**Task instructions**
Write only how many lines in this data include "computer".

**Material for this task**

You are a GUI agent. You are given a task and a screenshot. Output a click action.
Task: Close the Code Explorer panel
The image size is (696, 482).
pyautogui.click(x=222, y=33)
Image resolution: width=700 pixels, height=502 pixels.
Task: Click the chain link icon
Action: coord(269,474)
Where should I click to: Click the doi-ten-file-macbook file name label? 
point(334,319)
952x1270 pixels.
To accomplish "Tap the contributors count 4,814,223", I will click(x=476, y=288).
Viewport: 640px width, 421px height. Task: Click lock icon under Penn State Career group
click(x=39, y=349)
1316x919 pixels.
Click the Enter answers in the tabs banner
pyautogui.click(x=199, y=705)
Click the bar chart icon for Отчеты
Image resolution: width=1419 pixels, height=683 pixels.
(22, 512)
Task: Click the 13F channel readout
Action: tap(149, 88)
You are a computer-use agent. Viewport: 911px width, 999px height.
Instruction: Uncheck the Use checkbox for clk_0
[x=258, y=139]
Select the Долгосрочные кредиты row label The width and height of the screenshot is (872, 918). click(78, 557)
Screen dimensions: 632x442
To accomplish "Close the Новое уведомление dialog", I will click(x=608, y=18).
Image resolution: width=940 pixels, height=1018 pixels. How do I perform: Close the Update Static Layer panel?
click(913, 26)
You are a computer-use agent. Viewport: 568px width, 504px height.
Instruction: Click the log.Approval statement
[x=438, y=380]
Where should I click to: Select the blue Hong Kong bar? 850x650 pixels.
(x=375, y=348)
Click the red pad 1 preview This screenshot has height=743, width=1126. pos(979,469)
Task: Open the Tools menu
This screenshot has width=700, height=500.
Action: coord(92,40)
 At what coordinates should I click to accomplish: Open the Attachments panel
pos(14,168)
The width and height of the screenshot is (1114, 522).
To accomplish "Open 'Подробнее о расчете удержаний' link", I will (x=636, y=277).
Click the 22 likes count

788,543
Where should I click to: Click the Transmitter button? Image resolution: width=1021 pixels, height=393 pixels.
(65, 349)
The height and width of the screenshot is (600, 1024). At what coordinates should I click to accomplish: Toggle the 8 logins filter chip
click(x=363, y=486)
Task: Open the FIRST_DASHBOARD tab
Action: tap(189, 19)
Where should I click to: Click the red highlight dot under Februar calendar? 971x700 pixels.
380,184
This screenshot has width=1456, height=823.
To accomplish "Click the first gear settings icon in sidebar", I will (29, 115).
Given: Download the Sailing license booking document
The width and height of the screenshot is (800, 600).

**Output below**
2